Four years later, I'm arranging another trip into a city and shooting for the same goalpost. Working, as well as I can, toward long-term fulfillment. But this is a game that requires patience, and even if I'm chosen it could be more than a year before I learn of it. So other arrangements have to be made in the meantime. Other possibilities weighed.
And then there's just the stuff going on with me, and figuring out the nature of who I am. Coming out on this blog eleven years ago felt emotionally wrenching, but compared to the dilemma facing me now it seems downright easy. I'm not going to elaborate at present because there's nothing to elaborate on, save uncertainty and confusion and a lot of heartache felt over a long time. But you should know that I'm working through some heavy-duty stuff. Trying to get to the bottom of who, exactly, lives in this head of mine. The summer maybe provided some insights.
Way back in January I was planning for a potential visit to a far-off tropical country, but when a number of things on that front fell through I took a hard turn north and wound up in a place I'd dreamed about going since I was twelve years old: Russia.
I had a summer off, a healthy bank account, a near-lifelong ambition, and career aspirations that might be helped by the trip, so I threw caution to the winds and hopped on a plane. There were so many surreal moments during this excursion. Seeing Saint Basil's for the first time, when it sneaked up on me from around a corner and brought tears to my eyes. Walking through an incandescent Red Square at night. Standing before the cavernous entry hall of Russia's largest university, then entering it as a student enrolled in the summer language program. Three weeks in Moscow flew.
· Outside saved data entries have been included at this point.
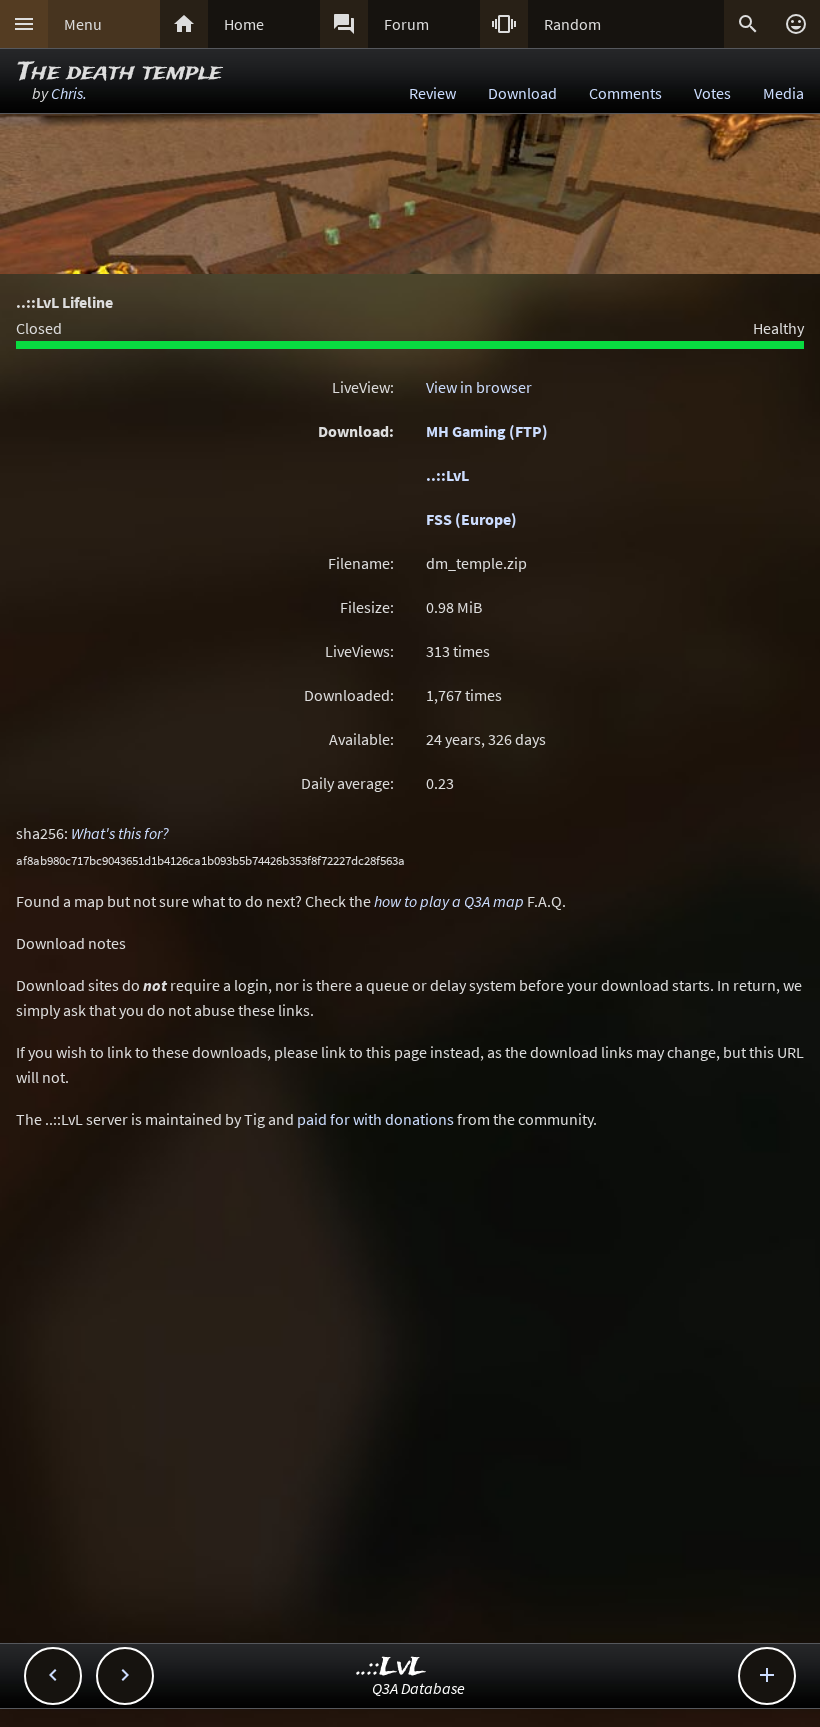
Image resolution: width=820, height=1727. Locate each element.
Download (522, 93)
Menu (83, 24)
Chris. (69, 93)
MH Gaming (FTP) (487, 431)
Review (432, 93)
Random (572, 24)
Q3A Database (418, 1688)
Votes (712, 93)
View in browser (479, 387)
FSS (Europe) (471, 519)
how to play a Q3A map (449, 901)
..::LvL (447, 475)
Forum (406, 24)
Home (244, 24)
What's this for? (120, 833)
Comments (625, 93)
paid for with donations (375, 1119)
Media (783, 93)
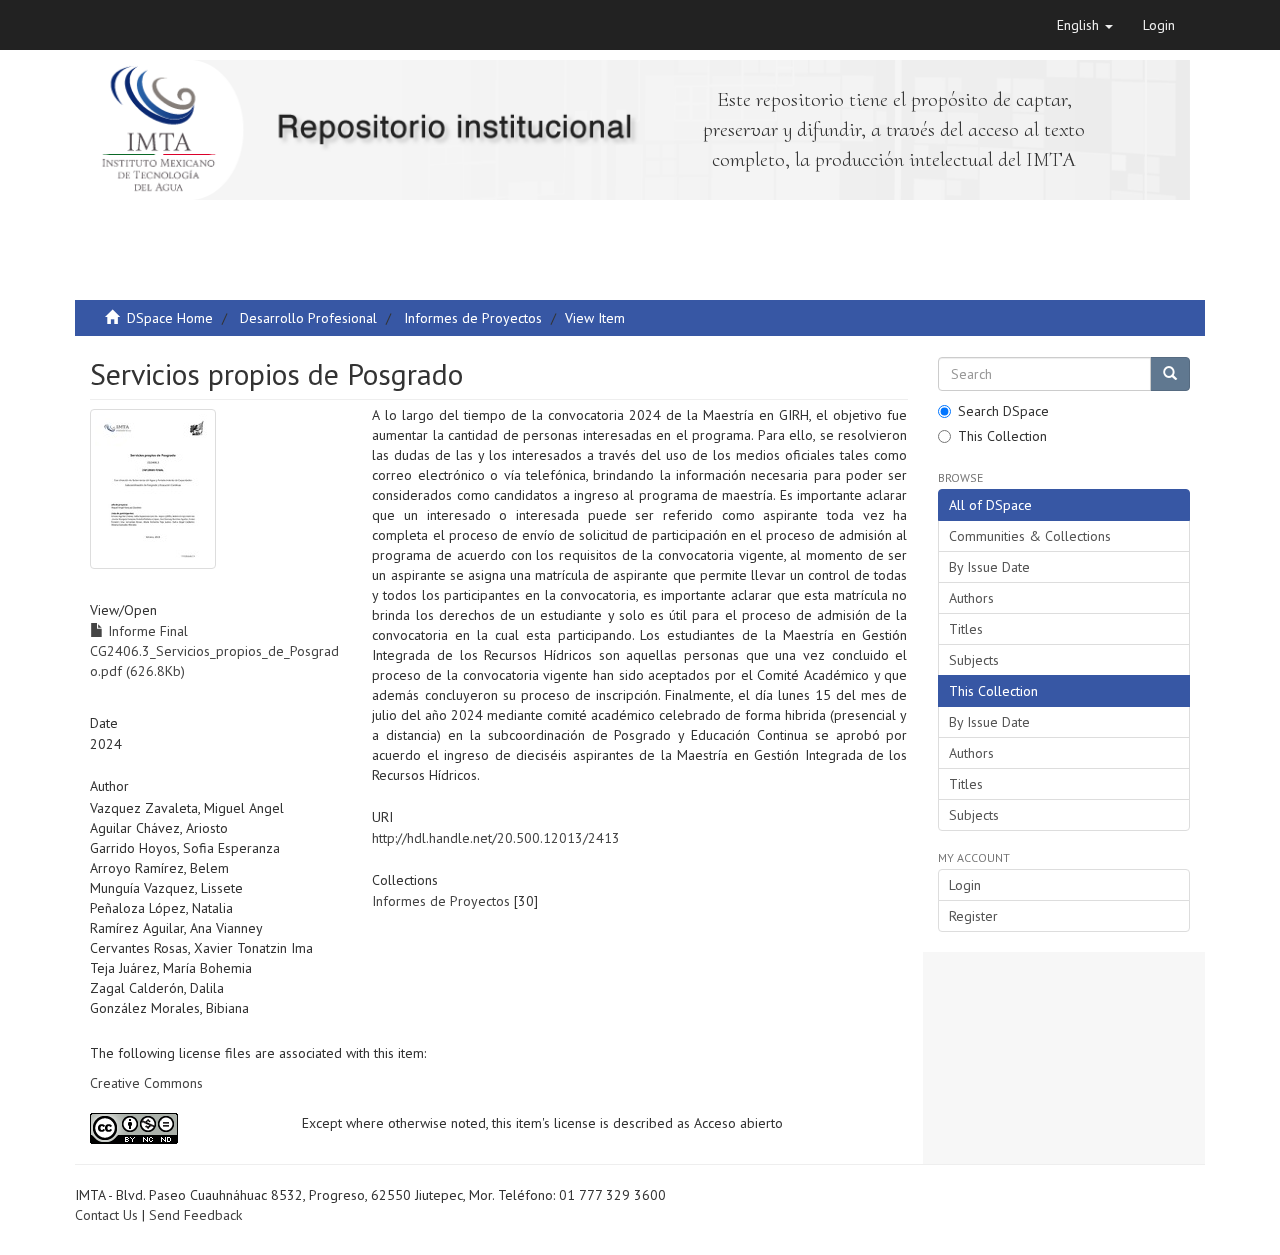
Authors (971, 598)
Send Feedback (195, 1215)
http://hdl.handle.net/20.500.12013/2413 (496, 838)
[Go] (1170, 374)
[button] (1085, 25)
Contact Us (106, 1215)
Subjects (974, 660)
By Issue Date (989, 567)
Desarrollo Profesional (308, 318)
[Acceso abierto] (181, 1128)
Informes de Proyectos (473, 318)
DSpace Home (170, 318)
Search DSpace (1003, 411)
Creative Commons (146, 1083)
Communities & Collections (1030, 536)
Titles (966, 629)
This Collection (1002, 436)
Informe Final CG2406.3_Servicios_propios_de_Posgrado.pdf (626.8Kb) (214, 651)
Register (973, 916)
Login (965, 885)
For the whole of this near-month I shared an airy, sun-soaked Moscow flat with two Americans, one pursuing a PhD and the other a cultural interest, who quickly became erstwhile friends. On our last day together, after many restaurants and study sessions and museums shared between us, we walked the shiny parquet floor and mused about the strange bond we'd formed.
"When I first met you I was a little bit wary," the 28-year-old PhD candidate, Radical Guy, confessed. "I thought, 'Okay, this is a roommate who's much more social than I am.' But it wound up being a good thing. You got us to do things we wouldn't have done otherwise."
"What do you mean?" I asked.
"Think about when we went out the other night."
It had been a fun evening, a social mishmash of young professors and international students who had as many reasons for being there as places they came from. Laughter and clinking glasses and halting Russian (quickly mocked in gleeful English) had formed a soundtrack to the gathering.
"Most of those people were there because of you," Radical Guy said. "Engineer Guy and I just kind of showed up. You've really been the social glue of our group."
It was one of the better compliments I've ever gotten, and it happened to be true.
Whatever you're supposed to do, I thought. Whoever you're supposed to be, you are not going to find that person in the middle of Alaska.
I need to find a therapist. I need to make some phone calls. And, in about a month, I need to board another plane, this one taking me to a long weekend and a job screening. Until then, I'm just hanging tight. Trying to be ready to take the right step at whatever juncture comes next.